The first woman law student in the United States graduated from a school in Chicago, Illinois. The story of this woman’s life is unique and interesting, and it deserves to be told. Check it out:
Ada Kepley was born Ada Harriet Miser on February 11, 1847 in Somerset, Ohio. After her family moved to St. Louis, she met and married Henry B. Kepley who had a law practice in Effingham, Illinois.
Henry encouraged his wife to attend school at the Old University of Chicago's law department, which is today known as Northwestern. She graduated in 1870 as the first woman law student to graduate in the United States.
Because Ada was a woman, she was not allowed entrance to the bar which would grant her the right to actually join or start a practice. Her husband drafted a law banning this sort of sexual discrimination and it was signed into law in 1872.

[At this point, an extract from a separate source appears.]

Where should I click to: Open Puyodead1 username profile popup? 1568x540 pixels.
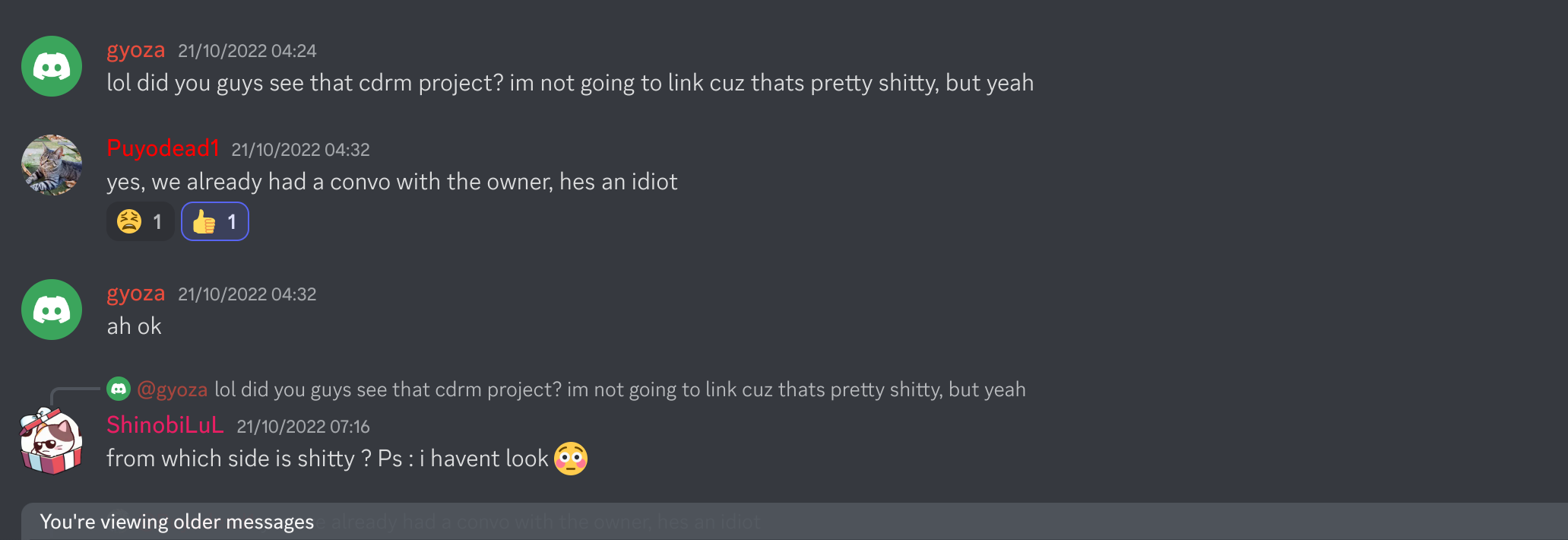[163, 148]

Ada Kepley did not apply for her law license until 1881. She is known for paving the way for many other female lawyers in early history, including Ruth Bader Ginsburg who was one of only nine women to graduate out of a class of 500 Harvard law students in the 1950s.
In addition to inspiring women through her scholarship, Kepley has motivated people through her activism. She was a passionate crusader for the women's suffrage movement and was associated with Frances Willard and Susan B. Anthony.
Kepley's focus throughout her time with the women's suffrage movement was on temperance, which eventually led to prohibition. She founded an organization that taught youth about the dangers of alcohol and published a paper that criticized saloons and those who frequented them.
After the death of her husband, Kepley spent her final years on a farm in Effingham where she wrote her autobiography. Soon after, she fell into poverty and lost the farm. Forced to move into a small home, she ended up a charity case in the hospital where she died in June 1925.